Alors, pour tous ces incultes, ignares de leur propre histoire, dont aucun de mes fidèles lecteurs ne fait évidemment partie, il m’a semblé nécessaire de leur prodiguer une petite leçon pour qu’ils se couchent moins bêtes!

Oui! La Marseillaise est un chant guerrier, directement hérité des guerres révolutionnaires. C’est un hymne à la Liberté, au sacrifice, au pays, à la République. La France révolutionnaire lutte pour sa survie et combat les armées de la Première Coalition, soutenues par l’armée des émigrés voulant restaurer l’Ancien Régime. Dans la nuit du 25 au 26 avril 1792, Rouget de Lisle, capitaine du Génie en poste à Strasbourg, compose le « Chant de guerre pour l’armée du Rhin », pour encourager les troupes. Alors que les fédérés marseillais, qui l’ont adopté comme chant de marche, entrent triomphalement aux Tuileries le 30 juillet 1792 en le chantant, la foule parisienne, séduite, s’en empare et le rebaptise spontanément en «La Marseillaise».

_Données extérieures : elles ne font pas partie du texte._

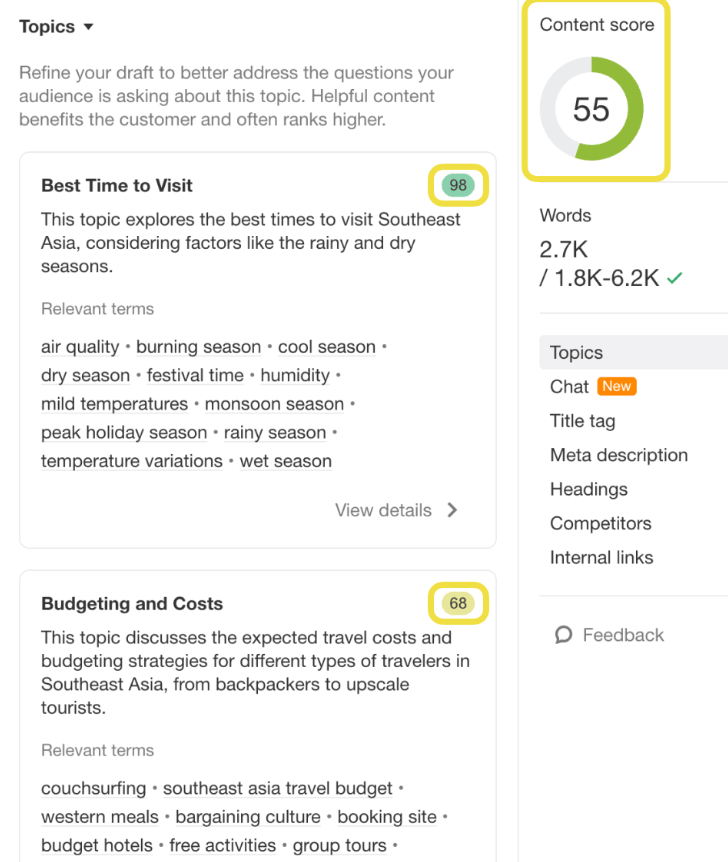Click the 68 score badge

pos(458,603)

Aujourd’hui, certains, déployant un tragi-comique émoi larmoyant, critiquent vertement les paroles de la Marseillaise, et notamment le vers Qu’un sang impur abreuve nos sillons. L’idée, développée selon eux, est que la référence au sang impur pour désigner le sang de l’ennemi venu de l’étranger, a une connotation sauvage et raciste insupportable.

Il ne s’agit ni plus ni moins que d’une imposture! Une manipulation idéologique! Une tromperie!

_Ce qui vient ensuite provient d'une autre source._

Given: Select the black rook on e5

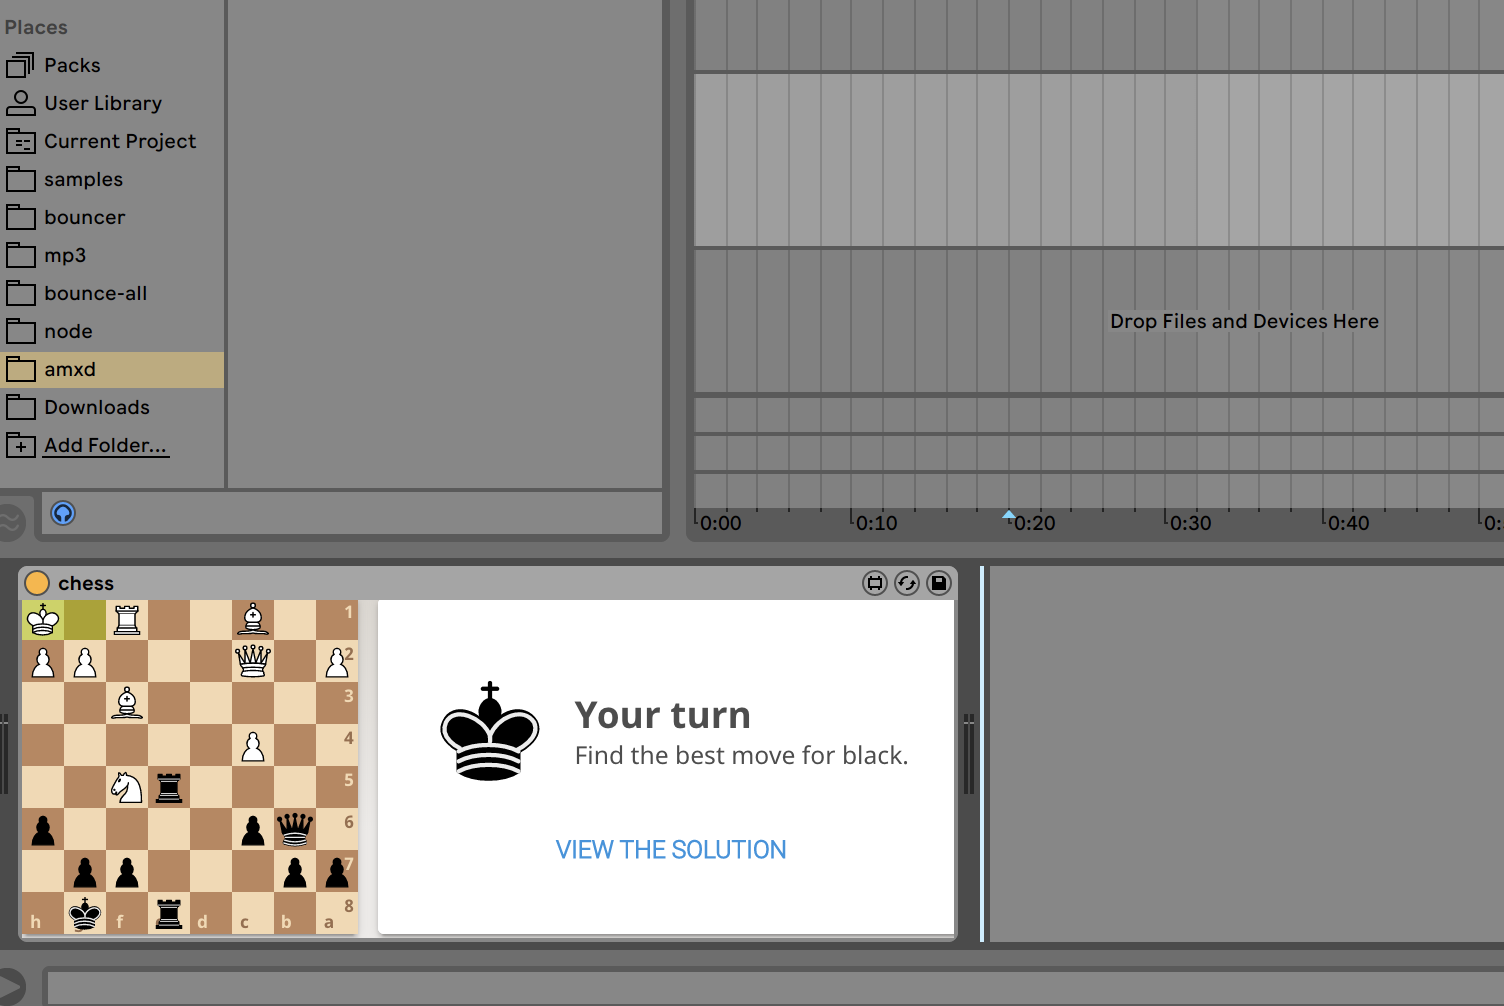Looking at the screenshot, I should (x=169, y=787).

En réalité, le fameux sang impur, désigne le sang du peuple de France. En opposition au sang pur ou bleu de la noblesse, venue en renfort de l’étranger, contre laquelle il se bat pour sauver la Révolution et la France. Rien donc de raciste ou de sauvage! Les vaillants révolutionnaires, paysans pour la plupart, se donnaient du baume au cœur, dans un chant qui exhorte au sacrifice de soi, pour défendre leur terre et leur liberté sur des champs de batailles labourés ou creusés de tranchées, les sillons. C’est bien le sang des révolutionnaires qui abreuve la terre de France, dans un sacrifice ultime, qu’il me semble totalement inconvenant de de dévoyer!

Même Victor Hugo, le confirme indirectement dans son célèbre roman Les Misérables, quand le personnage Gavroche interprète «En avant les hommes! Qu’un sang impur inonde les sillons! Je donne mes jours pour la patrie, je ne reverrai plus ma concubine… Mais c’est égal, vive la joie! … J’en ai assez du despotisme».

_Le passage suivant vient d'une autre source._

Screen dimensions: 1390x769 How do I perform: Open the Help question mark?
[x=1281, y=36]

Mais peu importe à nos nouveaux philosophes des «forces de progrès», et aux «chances pour la France»… Véhiculer sciemment une contre vérité donne de l’eau à leur moulin, alimente le fonds de commerce de leur idéologie! Déjà, Jaurès, publiait en 1903 dans La Petite République Socialiste, une charge contre le sang impur de la Marseillaise, lui préférant les paroles de l’Internationale, dont il faisait une promotion immodérée! Et pour nourrir la désinformation, toutes les références au sang impur, maniées par les orateurs lors de la Convention Nationale sont exhumées, comparant sans scrupule, dans un amalgame douteux, la parole politique et ses excès avec la pureté du sacrifice ultime de notre hymne!

Les jeunes footeux, tôt sortis du monde scolaire pour taper le cuir, sont instrumentalisés et font honneur à leur QI de poule en refusant de chanter l’Hymne National. Des intellectuels autoproclamés proposent régulièrement de modifier la Marseillaise, autant dire sans détour qu’ils proposent simplement de réécrire l’histoire!!! Le monde des arts et de la culture fait régulièrement une sortie sur le sujet, comme le petit comique qui ne sort jamais la main de sa poche, et son mépris affiché pour la France. Les instituteurs et les profs dédaignent la Loi et n’enseignent pas ce qu’ils jugent barbare au nom du dogme soixante-huitard qui a bercé leur jeunesse, ou qui enchante le rêve des plus jeunes! Même Boutin, en perpétuel mal d’audience, s’y est mise en 2007 au prétexte de rendre le chant «moins sanguinaire et moins révolutionnaire»!? Elle est un peu l’OVNI de cet aréopage de négationnistes mondains et militants. Rappelons-nous que récemment, elle prenait pour argent comptant, les propos du site parodique «Le Garofi»… Nous dirons donc qu’elle est bien «gentille», la Christine.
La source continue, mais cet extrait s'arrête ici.